There is no snapping out of chronic depression. Or any other so called "disease" of the brain...Just like a person can't snap out of cancer or liver disease or heart disease. If a person has been dealing with depression for an extended period of time, it's not like you will wake up one day and it will be gone.
Yeah, environment (what people say think and do) shapes your biology, the biology of your brain, it transforms it physically. Your brain can change the world but the world changes your brain too. I'm only alive because of my house, land I own, wife , kid, cause i'm good looking, in shape and get my loved ones to do the same, and because of hopes I will sublimate myself thru various activities I m good at and enjoy developing. That's my daily natural anti depressant that's how I feel like I'm "winning at life" even if i lost my fair share of times and even if I know i have many more challenges that i maybe wont be able to overcome ahead of me.
But I'm also realistic about everything else i failed and that are definitively behind me. I focus on what i still can do with the best i still have. But it took time to fully realize the extent of what was damaged, worthless, and what can still be productive. Last week I went to the doc for my knee that was hurting for a while; he told me (while laughing , seriously ) I had precocious osteoarthritis/ generative joint disease. Just like my..mother. And my father started having knees problems in his 30s. I realized i d be better working behind a desk for the rest of my life cause my skelleton is genetically programmed to be weaker and wear sooner than people who dont have that condition. Man 2013 is quite the shitiest year of my life lmao.
Anyway, Im glad i was always smart enough to not overdo it with weight lifting and sports, or i could have damaged my skeleton structure even more sooner. Actually moderate and regular weight lifting with average weights is good for people with osteoarthitis as it develops muscles which in return compensate for the weakened skeleton. Looks like i ve been doing something right at least.
Now obviously i intend to capitalize on my brains instead of my body to insure my and my loved ones survival.

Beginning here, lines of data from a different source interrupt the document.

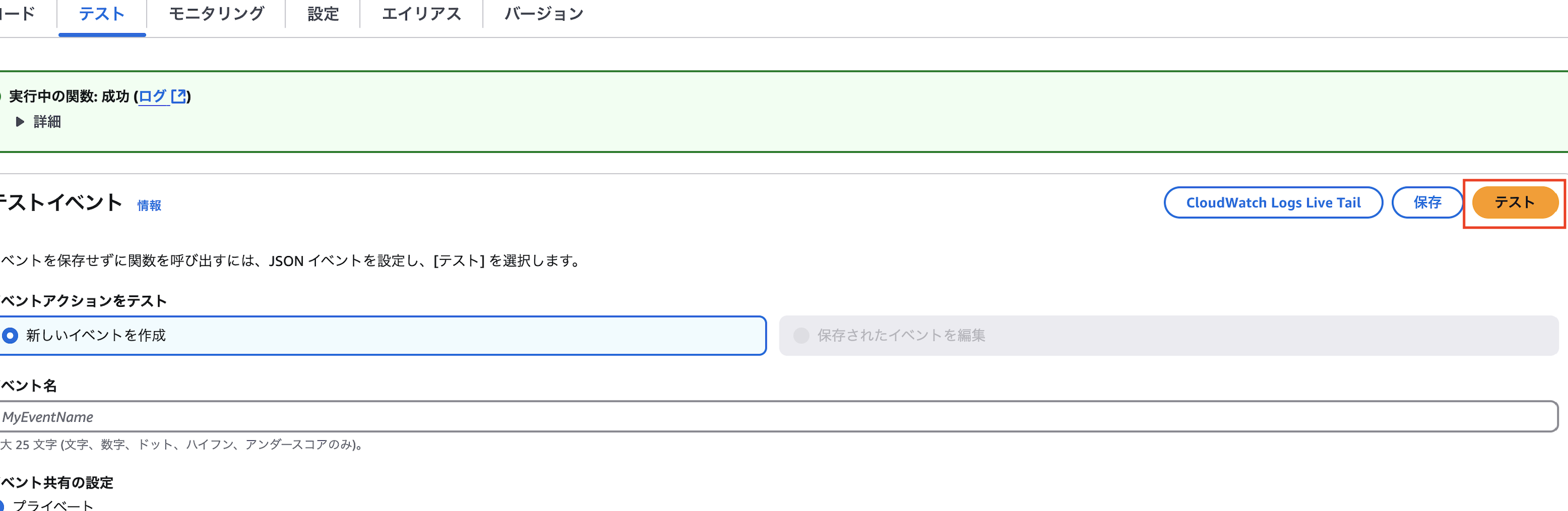This screenshot has height=511, width=1568.
Task: Click the コード tab label
Action: [18, 13]
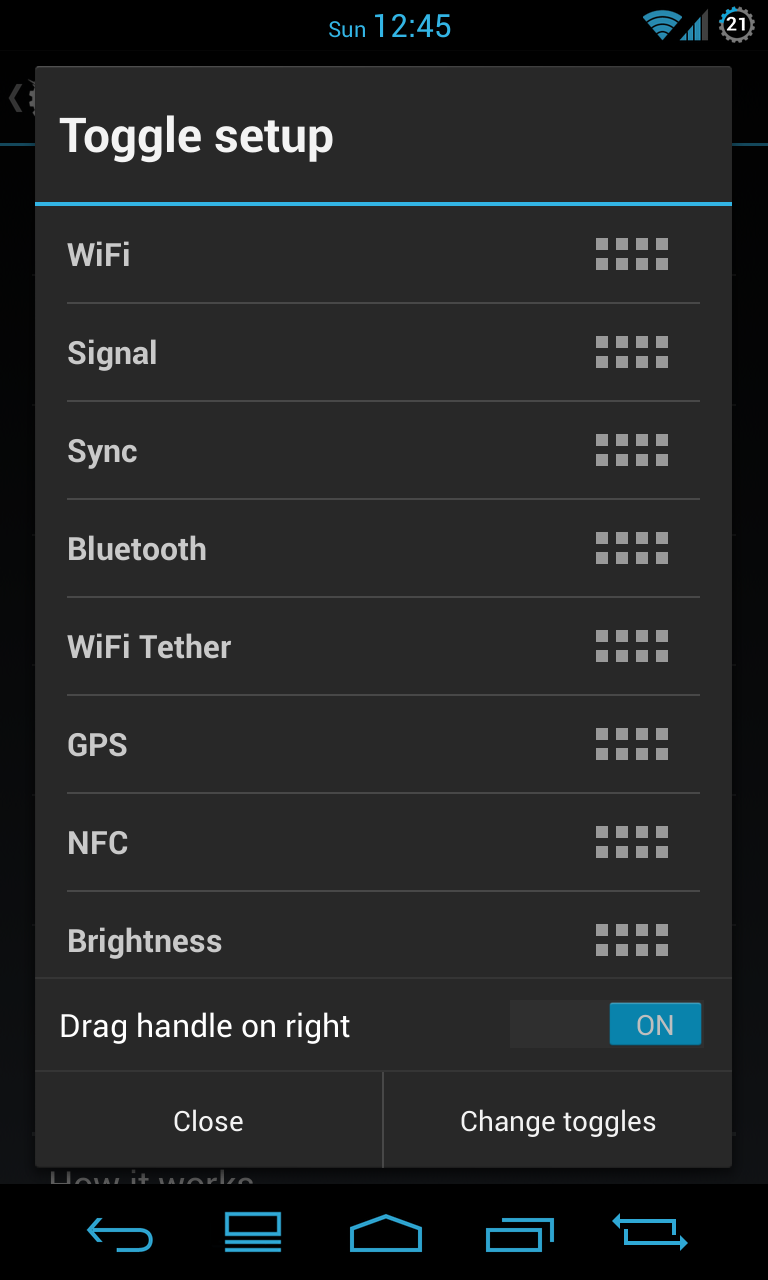Screen dimensions: 768x1280
Task: Click the drag handle icon for Sync
Action: pyautogui.click(x=632, y=450)
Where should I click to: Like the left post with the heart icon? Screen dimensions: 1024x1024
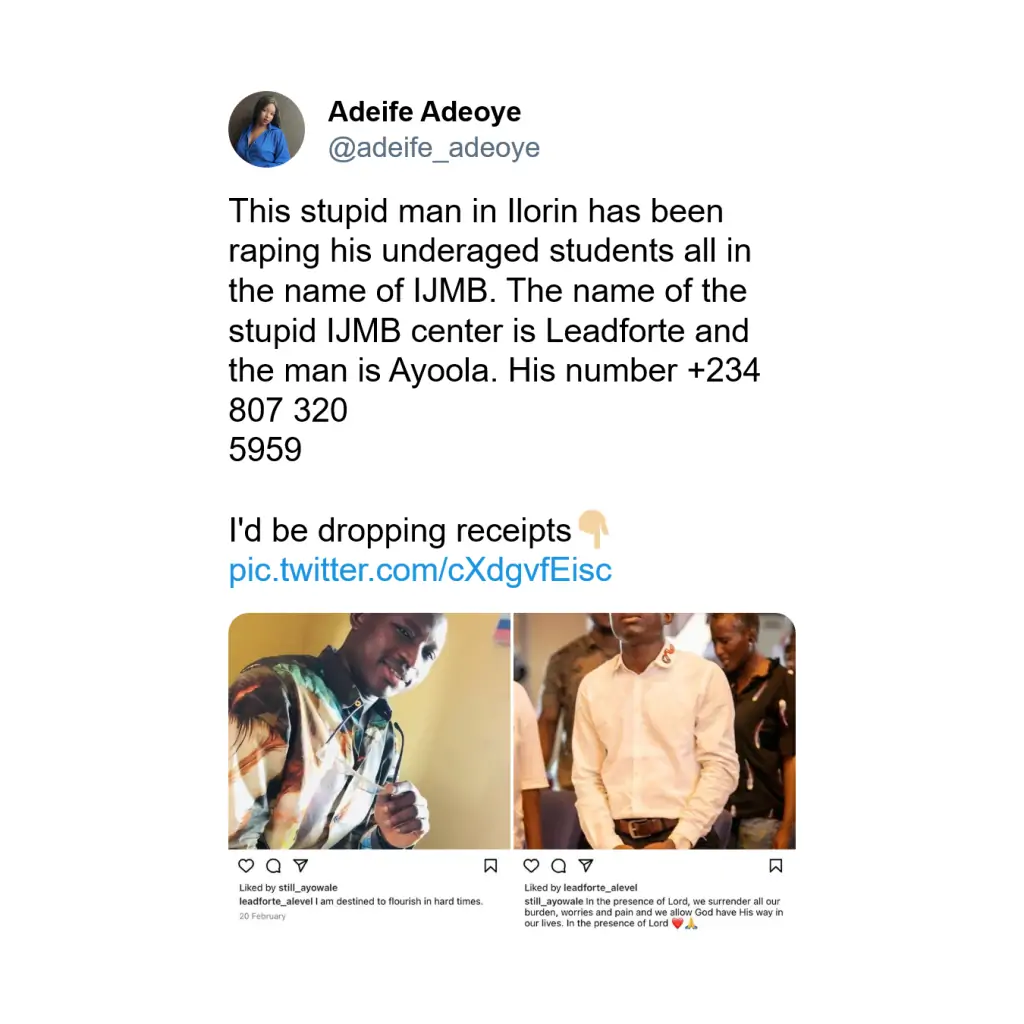(x=246, y=866)

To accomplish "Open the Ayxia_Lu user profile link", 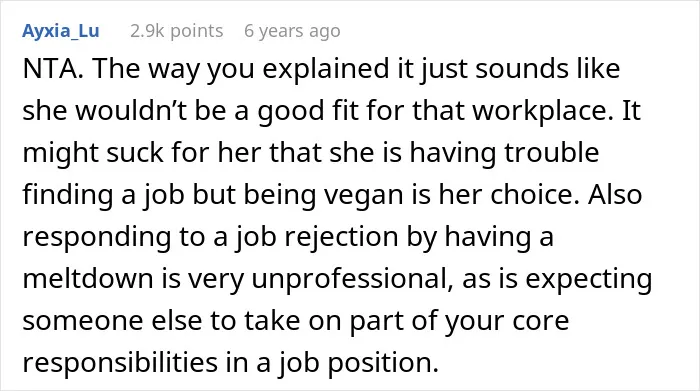I will pos(61,31).
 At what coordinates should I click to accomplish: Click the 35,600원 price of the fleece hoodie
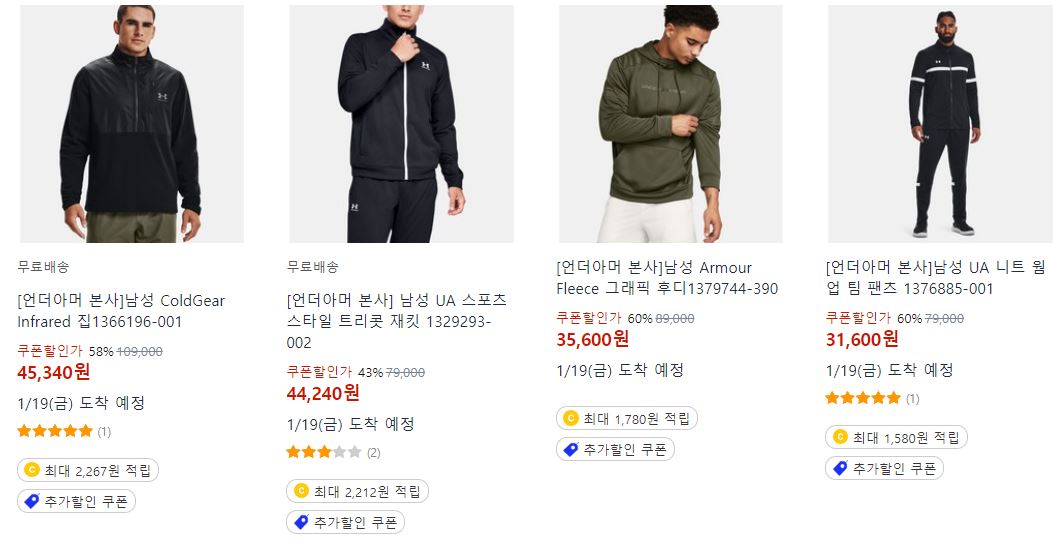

I canceled the apointment i had with that doctor for the surgery -they have to remove a meniscus bone that s loose in my knee- cause i thought he was an asshole. Dude is probably a millionaire, despise most of his "clients", treat them like shit, as meat, so i thought what if this guy wants to make my life even more miserable, my health is in his hands... i went online and looked at coments by other patients on him, and dude was literaly despised in 9 comments out of ten. But because there are not many of them they can do what they want they know they re so in demand.